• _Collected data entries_
>>>>
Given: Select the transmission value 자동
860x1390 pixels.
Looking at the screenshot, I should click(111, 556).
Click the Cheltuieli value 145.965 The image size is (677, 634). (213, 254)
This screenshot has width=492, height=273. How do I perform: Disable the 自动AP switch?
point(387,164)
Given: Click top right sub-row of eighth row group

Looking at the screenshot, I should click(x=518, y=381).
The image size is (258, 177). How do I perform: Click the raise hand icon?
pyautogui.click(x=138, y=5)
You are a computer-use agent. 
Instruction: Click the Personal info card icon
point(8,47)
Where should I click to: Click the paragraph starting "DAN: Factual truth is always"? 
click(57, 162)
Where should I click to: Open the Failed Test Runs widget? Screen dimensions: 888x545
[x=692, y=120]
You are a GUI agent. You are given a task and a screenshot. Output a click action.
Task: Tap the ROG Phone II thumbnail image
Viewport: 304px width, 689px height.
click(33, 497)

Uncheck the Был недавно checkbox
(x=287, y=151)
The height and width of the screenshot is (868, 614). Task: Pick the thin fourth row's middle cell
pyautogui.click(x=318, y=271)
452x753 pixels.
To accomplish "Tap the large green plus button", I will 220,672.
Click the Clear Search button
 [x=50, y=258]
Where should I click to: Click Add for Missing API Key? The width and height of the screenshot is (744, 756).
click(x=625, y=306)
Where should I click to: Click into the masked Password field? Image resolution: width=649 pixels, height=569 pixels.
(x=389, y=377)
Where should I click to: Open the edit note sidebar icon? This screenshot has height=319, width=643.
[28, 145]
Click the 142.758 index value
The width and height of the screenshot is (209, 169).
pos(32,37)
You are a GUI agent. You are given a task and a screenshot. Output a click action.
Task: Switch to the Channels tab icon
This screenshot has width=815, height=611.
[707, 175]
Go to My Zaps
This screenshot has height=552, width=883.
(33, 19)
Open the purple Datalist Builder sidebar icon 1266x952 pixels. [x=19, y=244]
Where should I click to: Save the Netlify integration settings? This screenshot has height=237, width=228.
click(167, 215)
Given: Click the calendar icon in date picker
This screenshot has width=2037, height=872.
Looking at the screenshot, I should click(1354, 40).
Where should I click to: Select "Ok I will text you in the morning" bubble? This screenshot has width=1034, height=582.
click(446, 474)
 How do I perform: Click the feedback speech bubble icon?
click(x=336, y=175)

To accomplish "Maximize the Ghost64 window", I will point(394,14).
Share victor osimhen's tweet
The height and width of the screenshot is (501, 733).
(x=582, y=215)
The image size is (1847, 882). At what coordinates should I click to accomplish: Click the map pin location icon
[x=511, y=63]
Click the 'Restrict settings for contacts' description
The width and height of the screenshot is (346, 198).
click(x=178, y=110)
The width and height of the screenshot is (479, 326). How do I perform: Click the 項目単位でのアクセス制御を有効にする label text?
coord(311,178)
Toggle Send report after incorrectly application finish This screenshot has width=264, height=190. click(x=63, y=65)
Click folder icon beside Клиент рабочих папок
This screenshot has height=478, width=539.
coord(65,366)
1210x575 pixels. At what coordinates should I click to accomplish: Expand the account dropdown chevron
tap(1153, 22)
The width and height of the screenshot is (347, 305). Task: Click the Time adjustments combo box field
<<<<
• _Task description_
The lines to retype run from the start of the entries through the line containing "Task: Switch to the Channels tab icon"; reproduce them exactly and add nothing.

• _Task solution_
Given: Select the transmission value 자동
860x1390 pixels.
Looking at the screenshot, I should click(111, 556).
Click the Cheltuieli value 145.965 The image size is (677, 634). (213, 254)
This screenshot has width=492, height=273. How do I perform: Disable the 自动AP switch?
point(387,164)
Given: Click top right sub-row of eighth row group

Looking at the screenshot, I should click(x=518, y=381).
The image size is (258, 177). How do I perform: Click the raise hand icon?
pyautogui.click(x=138, y=5)
You are a computer-use agent. 
Instruction: Click the Personal info card icon
point(8,47)
Where should I click to: Click the paragraph starting "DAN: Factual truth is always"? 
click(57, 162)
Where should I click to: Open the Failed Test Runs widget? Screen dimensions: 888x545
[x=692, y=120]
You are a GUI agent. You are given a task and a screenshot. Output a click action.
Task: Tap the ROG Phone II thumbnail image
Viewport: 304px width, 689px height.
click(33, 497)

Uncheck the Был недавно checkbox
(x=287, y=151)
The height and width of the screenshot is (868, 614). Task: Pick the thin fourth row's middle cell
pyautogui.click(x=318, y=271)
452x753 pixels.
To accomplish "Tap the large green plus button", I will 220,672.
Click the Clear Search button
 [x=50, y=258]
Where should I click to: Click Add for Missing API Key? The width and height of the screenshot is (744, 756).
click(x=625, y=306)
Where should I click to: Click into the masked Password field? Image resolution: width=649 pixels, height=569 pixels.
(x=389, y=377)
Where should I click to: Open the edit note sidebar icon? This screenshot has height=319, width=643.
[28, 145]
Click the 142.758 index value
The width and height of the screenshot is (209, 169).
pos(32,37)
You are a GUI agent. You are given a task and a screenshot. Output a click action.
Task: Switch to the Channels tab icon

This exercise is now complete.